Mahkememize sunulan ikinci kök bilirkişi raporunda özetle; Davacının taleplerinin Fsek m.18/2 hükmü dikkate alındığı yerinde olmadığı sonuç ve kanaatine varılmıştır.
Mahkememize görevlendirilen üçüncü bilirkişi heyetinin çoğunluk görüşünde özetle; izinsiz bir kullanım söz konusu olmadığından işleme hakkı, çoğaltma hakkı, yayma hakkı, kiralama hakkı ve kamuya ödünç verme hakkı, temsil hakkı, işaret, ses veya görüntü nakline yarayan iletim hakkı; Manevi haklardan eserin umuma arz yetkisi, adın belirtilme yetkisi, eserde değişiklik yapılmasını men etme yetkisi, eser sahibinin zilyet ve malike karşı haklarına tecavüz bulunmadığı görüş ve kanaati bildirilmiştir.

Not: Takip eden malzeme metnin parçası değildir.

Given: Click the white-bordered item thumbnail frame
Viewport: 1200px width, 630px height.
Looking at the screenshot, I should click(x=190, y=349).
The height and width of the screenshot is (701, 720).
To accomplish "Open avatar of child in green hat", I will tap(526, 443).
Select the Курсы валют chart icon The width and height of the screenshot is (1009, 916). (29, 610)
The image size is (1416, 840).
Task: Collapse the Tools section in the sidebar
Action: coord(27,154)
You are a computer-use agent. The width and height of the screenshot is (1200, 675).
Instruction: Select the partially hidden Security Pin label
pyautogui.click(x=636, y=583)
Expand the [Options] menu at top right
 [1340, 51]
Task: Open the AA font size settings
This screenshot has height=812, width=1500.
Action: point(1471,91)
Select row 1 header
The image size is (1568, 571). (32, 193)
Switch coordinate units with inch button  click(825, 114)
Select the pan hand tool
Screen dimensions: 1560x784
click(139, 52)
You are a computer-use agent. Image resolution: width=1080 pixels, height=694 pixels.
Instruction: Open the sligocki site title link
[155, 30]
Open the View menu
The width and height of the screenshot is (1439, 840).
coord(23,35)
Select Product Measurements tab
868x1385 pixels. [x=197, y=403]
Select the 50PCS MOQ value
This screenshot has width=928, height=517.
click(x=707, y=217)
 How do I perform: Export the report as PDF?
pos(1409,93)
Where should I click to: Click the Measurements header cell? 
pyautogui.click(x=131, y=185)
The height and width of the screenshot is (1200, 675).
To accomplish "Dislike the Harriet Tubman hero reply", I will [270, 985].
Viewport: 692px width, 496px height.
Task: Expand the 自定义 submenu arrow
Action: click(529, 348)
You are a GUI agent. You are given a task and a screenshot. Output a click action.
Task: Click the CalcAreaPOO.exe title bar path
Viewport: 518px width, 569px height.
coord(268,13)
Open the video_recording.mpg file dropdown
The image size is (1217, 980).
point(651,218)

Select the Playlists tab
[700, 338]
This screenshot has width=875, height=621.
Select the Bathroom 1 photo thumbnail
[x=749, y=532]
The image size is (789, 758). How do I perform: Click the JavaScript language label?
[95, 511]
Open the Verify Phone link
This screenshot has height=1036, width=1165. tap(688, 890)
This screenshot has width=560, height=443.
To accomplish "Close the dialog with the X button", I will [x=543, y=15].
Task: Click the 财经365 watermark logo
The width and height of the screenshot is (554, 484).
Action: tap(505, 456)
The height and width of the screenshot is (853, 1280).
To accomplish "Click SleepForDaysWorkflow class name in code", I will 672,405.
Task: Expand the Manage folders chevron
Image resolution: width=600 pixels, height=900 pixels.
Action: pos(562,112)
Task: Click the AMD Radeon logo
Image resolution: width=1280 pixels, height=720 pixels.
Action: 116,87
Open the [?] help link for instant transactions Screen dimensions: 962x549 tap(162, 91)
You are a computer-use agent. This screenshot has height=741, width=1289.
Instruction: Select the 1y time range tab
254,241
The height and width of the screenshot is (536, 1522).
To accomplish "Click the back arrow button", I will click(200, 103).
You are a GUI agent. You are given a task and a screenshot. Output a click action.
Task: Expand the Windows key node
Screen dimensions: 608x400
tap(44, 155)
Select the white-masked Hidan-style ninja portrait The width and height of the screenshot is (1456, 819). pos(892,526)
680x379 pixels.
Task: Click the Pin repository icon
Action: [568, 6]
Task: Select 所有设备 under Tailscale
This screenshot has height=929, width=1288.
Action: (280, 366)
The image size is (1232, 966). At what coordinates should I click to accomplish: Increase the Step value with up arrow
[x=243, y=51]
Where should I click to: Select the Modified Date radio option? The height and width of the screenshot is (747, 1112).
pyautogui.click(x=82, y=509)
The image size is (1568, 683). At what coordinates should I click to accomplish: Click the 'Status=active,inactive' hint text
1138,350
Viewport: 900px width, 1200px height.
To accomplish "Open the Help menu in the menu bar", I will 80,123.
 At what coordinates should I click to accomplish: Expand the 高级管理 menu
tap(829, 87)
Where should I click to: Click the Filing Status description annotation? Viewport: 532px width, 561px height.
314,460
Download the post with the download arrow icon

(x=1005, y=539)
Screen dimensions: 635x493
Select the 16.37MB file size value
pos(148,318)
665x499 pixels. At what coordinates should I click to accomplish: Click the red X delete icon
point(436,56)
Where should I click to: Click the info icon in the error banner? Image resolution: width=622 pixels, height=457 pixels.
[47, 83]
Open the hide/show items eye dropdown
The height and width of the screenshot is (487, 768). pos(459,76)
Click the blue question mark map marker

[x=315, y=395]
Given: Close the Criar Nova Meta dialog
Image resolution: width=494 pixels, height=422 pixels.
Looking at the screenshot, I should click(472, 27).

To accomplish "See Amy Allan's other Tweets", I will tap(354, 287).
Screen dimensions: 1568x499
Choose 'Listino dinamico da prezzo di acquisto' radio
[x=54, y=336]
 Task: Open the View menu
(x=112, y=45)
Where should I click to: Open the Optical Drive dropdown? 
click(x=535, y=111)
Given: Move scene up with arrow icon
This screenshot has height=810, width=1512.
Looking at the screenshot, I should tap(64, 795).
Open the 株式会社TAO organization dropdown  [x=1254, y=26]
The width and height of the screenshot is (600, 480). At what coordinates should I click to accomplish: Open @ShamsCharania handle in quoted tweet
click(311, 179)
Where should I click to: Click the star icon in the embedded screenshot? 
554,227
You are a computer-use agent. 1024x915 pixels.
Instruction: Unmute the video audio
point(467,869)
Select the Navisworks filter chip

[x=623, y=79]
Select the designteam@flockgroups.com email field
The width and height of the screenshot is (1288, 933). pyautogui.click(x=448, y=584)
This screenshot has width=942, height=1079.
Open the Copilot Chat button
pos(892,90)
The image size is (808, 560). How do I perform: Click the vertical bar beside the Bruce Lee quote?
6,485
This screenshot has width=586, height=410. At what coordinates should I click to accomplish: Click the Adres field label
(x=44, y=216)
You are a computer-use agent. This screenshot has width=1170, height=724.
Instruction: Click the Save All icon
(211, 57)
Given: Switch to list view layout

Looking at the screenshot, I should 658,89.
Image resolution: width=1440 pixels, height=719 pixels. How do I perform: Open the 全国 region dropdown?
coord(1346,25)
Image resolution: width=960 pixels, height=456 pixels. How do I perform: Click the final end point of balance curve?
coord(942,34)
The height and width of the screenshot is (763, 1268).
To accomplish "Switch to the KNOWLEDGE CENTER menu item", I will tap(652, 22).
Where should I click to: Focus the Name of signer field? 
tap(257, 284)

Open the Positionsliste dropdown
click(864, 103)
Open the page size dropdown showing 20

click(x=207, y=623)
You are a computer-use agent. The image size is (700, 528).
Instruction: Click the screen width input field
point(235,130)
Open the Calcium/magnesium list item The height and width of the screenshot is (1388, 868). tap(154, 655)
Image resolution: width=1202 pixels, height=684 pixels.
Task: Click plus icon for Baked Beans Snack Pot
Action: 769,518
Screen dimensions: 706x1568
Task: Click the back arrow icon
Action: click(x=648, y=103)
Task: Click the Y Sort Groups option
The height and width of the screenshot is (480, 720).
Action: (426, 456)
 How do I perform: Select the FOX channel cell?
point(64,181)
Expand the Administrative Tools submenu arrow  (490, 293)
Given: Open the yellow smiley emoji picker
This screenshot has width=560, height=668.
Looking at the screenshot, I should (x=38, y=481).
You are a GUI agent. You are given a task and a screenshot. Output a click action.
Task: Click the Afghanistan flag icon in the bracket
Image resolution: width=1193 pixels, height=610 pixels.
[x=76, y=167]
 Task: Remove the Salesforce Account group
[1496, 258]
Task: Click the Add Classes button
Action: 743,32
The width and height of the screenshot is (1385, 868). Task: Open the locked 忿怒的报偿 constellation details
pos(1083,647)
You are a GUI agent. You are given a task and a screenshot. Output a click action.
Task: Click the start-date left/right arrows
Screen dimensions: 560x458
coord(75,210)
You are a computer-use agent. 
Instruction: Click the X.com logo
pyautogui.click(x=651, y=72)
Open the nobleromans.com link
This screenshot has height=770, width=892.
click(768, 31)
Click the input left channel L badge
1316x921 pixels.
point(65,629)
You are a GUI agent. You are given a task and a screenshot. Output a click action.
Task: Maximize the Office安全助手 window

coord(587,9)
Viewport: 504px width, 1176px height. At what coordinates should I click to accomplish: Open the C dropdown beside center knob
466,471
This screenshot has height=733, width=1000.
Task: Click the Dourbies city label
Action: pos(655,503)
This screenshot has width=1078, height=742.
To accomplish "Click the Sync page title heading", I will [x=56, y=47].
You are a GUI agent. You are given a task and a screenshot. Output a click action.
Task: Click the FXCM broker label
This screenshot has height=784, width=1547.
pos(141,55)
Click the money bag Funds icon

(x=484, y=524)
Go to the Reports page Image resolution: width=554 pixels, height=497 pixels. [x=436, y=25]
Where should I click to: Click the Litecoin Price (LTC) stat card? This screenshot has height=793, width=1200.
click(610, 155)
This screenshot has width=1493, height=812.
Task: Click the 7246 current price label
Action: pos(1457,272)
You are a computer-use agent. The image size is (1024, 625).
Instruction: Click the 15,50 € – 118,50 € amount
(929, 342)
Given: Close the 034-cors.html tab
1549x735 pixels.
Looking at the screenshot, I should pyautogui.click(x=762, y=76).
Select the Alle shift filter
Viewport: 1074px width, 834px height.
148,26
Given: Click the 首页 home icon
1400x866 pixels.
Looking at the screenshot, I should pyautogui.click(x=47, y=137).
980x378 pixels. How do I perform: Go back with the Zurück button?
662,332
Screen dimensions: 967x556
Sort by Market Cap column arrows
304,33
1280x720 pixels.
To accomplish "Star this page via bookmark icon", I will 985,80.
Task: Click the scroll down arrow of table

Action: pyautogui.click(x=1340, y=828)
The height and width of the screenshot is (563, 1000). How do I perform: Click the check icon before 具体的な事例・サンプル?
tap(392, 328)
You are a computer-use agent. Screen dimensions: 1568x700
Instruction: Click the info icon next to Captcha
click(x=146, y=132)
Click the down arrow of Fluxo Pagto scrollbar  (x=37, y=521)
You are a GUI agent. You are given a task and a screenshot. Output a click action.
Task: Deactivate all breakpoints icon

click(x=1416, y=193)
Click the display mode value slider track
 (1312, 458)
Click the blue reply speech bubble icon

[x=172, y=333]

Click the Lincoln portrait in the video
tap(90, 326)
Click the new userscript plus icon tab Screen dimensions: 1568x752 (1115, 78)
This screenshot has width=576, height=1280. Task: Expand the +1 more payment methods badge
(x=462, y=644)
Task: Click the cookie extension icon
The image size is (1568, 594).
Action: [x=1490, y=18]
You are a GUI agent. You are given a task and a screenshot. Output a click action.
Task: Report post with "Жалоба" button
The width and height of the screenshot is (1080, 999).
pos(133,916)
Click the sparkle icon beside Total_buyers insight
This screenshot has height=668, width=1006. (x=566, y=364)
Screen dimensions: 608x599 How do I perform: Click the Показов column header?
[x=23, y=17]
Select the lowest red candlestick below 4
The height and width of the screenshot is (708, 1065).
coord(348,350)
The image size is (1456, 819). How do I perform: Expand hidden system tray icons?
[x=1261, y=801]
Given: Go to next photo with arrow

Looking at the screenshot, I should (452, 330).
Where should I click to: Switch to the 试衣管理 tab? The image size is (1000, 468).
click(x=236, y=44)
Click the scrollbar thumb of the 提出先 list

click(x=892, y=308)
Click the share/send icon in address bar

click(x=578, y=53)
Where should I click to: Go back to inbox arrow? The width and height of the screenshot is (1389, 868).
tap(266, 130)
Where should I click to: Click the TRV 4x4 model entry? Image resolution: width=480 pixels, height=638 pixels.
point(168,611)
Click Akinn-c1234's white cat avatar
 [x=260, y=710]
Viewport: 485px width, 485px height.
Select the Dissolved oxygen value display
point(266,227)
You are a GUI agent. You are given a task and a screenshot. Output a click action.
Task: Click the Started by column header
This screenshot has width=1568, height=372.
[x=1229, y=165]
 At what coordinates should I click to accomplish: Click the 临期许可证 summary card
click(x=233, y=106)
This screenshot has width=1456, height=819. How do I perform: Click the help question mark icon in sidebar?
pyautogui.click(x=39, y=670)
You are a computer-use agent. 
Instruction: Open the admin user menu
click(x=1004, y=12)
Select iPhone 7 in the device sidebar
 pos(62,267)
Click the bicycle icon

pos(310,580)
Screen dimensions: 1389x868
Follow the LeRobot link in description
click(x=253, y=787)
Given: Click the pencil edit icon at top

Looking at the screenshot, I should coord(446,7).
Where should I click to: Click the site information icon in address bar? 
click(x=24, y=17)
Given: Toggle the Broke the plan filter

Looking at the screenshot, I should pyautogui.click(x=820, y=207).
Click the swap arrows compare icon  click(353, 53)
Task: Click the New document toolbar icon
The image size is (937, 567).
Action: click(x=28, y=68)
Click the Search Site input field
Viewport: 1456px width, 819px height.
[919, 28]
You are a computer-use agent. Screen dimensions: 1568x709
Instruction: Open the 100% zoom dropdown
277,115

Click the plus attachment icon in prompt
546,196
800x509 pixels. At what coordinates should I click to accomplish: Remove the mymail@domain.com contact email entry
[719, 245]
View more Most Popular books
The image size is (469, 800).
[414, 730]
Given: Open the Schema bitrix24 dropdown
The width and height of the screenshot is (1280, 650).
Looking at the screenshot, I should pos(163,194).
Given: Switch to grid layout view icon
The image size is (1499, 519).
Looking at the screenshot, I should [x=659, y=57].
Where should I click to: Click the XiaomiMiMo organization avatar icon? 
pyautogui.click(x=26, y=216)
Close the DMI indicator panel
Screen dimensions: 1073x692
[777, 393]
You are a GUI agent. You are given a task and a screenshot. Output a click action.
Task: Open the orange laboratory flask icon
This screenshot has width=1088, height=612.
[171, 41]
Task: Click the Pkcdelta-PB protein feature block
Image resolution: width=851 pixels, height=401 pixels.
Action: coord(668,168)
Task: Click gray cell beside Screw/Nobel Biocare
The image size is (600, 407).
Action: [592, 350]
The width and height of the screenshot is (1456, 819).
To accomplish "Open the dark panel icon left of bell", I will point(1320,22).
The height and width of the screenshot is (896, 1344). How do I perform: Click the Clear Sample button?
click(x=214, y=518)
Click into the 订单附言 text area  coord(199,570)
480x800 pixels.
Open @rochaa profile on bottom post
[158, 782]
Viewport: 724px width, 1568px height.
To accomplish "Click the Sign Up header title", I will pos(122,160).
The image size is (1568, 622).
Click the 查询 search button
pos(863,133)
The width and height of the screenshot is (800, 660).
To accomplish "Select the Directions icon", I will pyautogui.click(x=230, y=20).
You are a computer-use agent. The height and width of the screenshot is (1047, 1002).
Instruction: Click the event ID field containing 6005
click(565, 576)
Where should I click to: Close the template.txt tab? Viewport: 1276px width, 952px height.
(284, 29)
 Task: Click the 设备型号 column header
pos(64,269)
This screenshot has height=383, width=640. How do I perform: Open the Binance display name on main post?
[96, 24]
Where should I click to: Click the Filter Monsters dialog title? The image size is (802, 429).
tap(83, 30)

Mahkememize görevlendirilen üçüncü bilirkişi heyetinin ayrık görüşünde özetle; davacı tarafından davalı şirkete yapılan reklam filminin, Fsek m.5 anlamında, sinema eseri sayılmaları gerektiği, davacı tarafından serbest çalışma esasına göre yapılan eserlerin sipariş üzerine yapıldığı, ödenmeyen bedellerin ödenmesi halinde eser sahipliği hakkının tamamen davalı şirkete geçeceği, davacının davalıya yaptığı işlerin kalan bedellerinin 71.550,00 TL olması gerektiği görüş ve kanaati bildirilmiştir.
KANAAT VE GEREKÇE
Dava 5846 sayılı Fsek hükümlerine göre açılmış maddi ve manevi tazminat talepli davadır.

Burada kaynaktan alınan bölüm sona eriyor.